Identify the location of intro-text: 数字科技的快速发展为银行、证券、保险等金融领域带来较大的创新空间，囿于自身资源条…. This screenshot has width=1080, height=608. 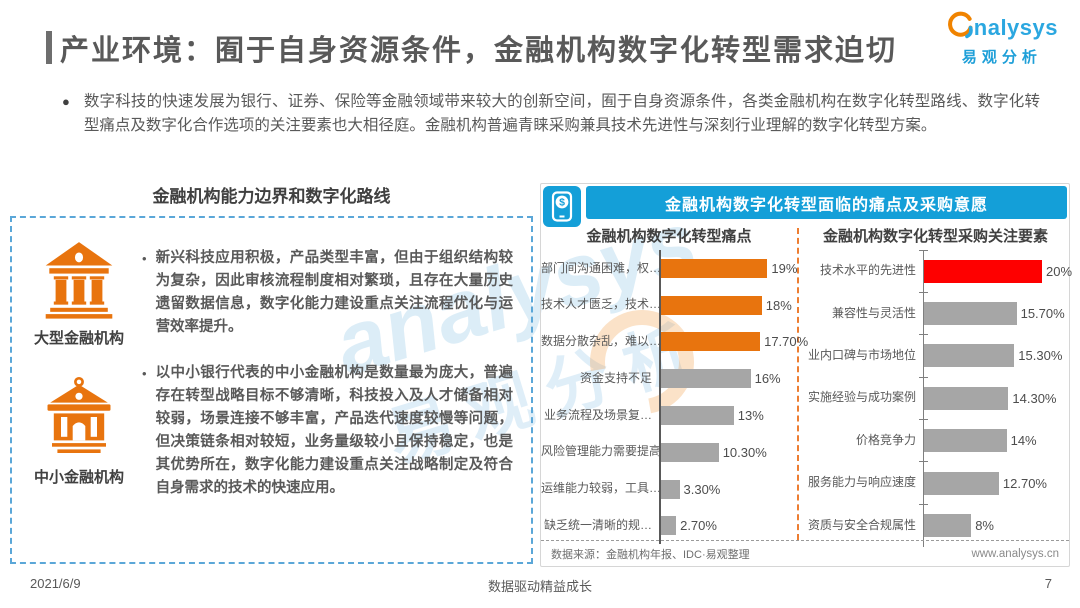
(562, 114).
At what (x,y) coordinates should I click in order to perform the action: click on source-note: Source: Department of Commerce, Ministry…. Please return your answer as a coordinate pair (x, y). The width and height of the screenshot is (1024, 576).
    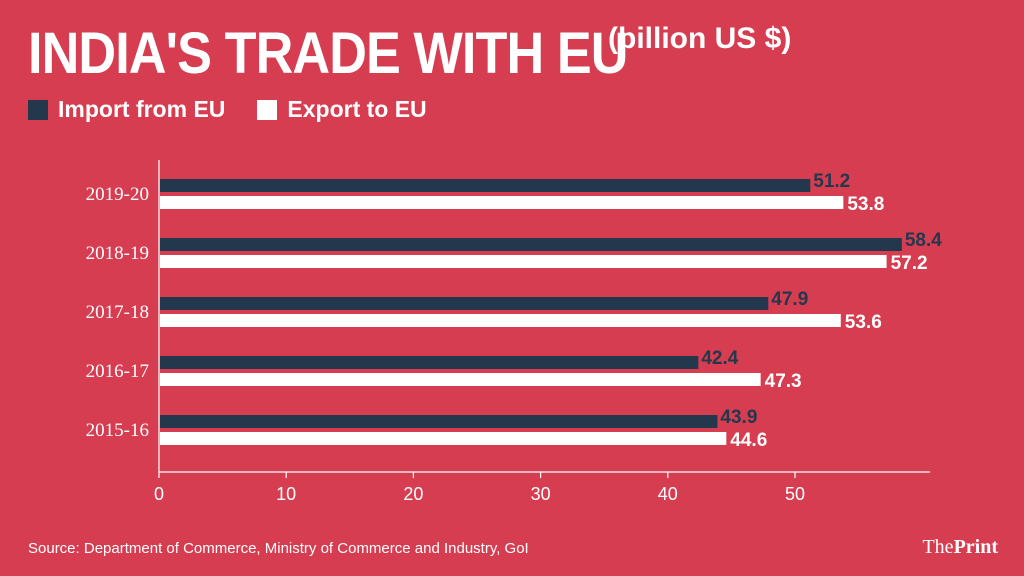
    Looking at the image, I should click on (278, 548).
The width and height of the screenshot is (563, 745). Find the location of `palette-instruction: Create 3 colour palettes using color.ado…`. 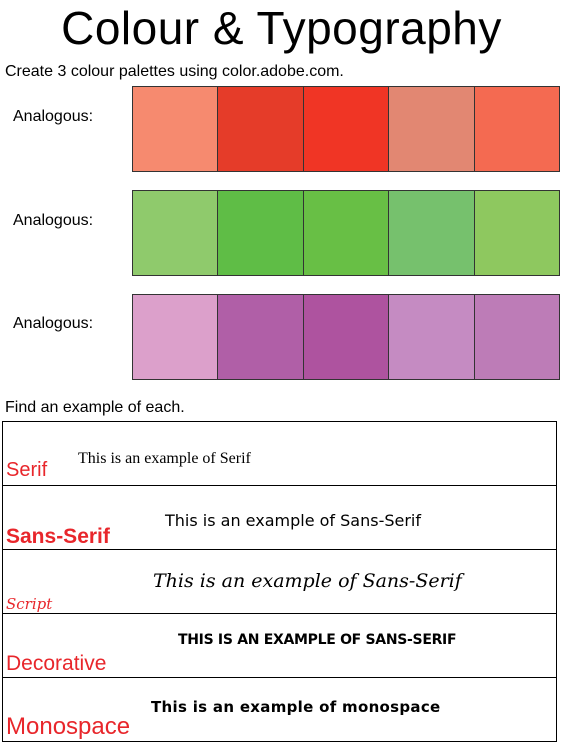

palette-instruction: Create 3 colour palettes using color.ado… is located at coordinates (174, 72).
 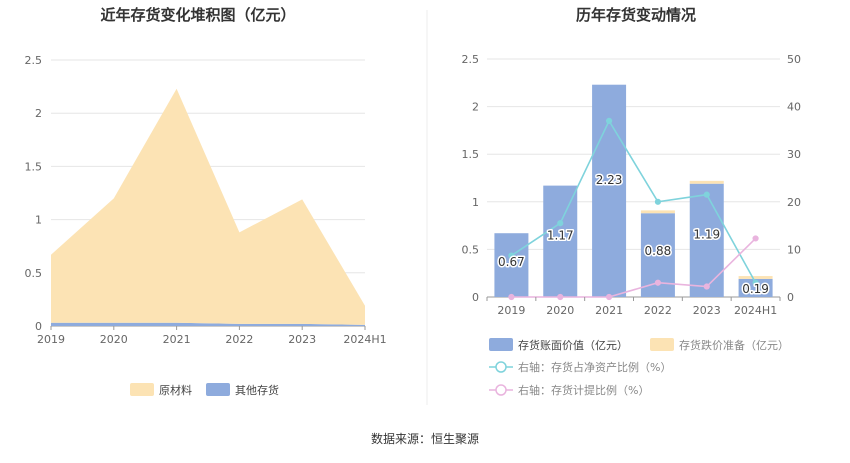 I want to click on line-ratio-net-assets, so click(x=634, y=202).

#### Required work:
List every line in the items above that contains the word "coordinates", copying each line in full. Case counts.

#### Result:
At what (x,y) coordinates should I click in order to perform the action: click on source-note: Source: Department of Commerce, Ministry…. Please return your answer as a coordinate pair (x, y). The width and height of the screenshot is (1024, 576).
palette-instruction: Create 3 colour palettes using color.ado… is located at coordinates (174, 72).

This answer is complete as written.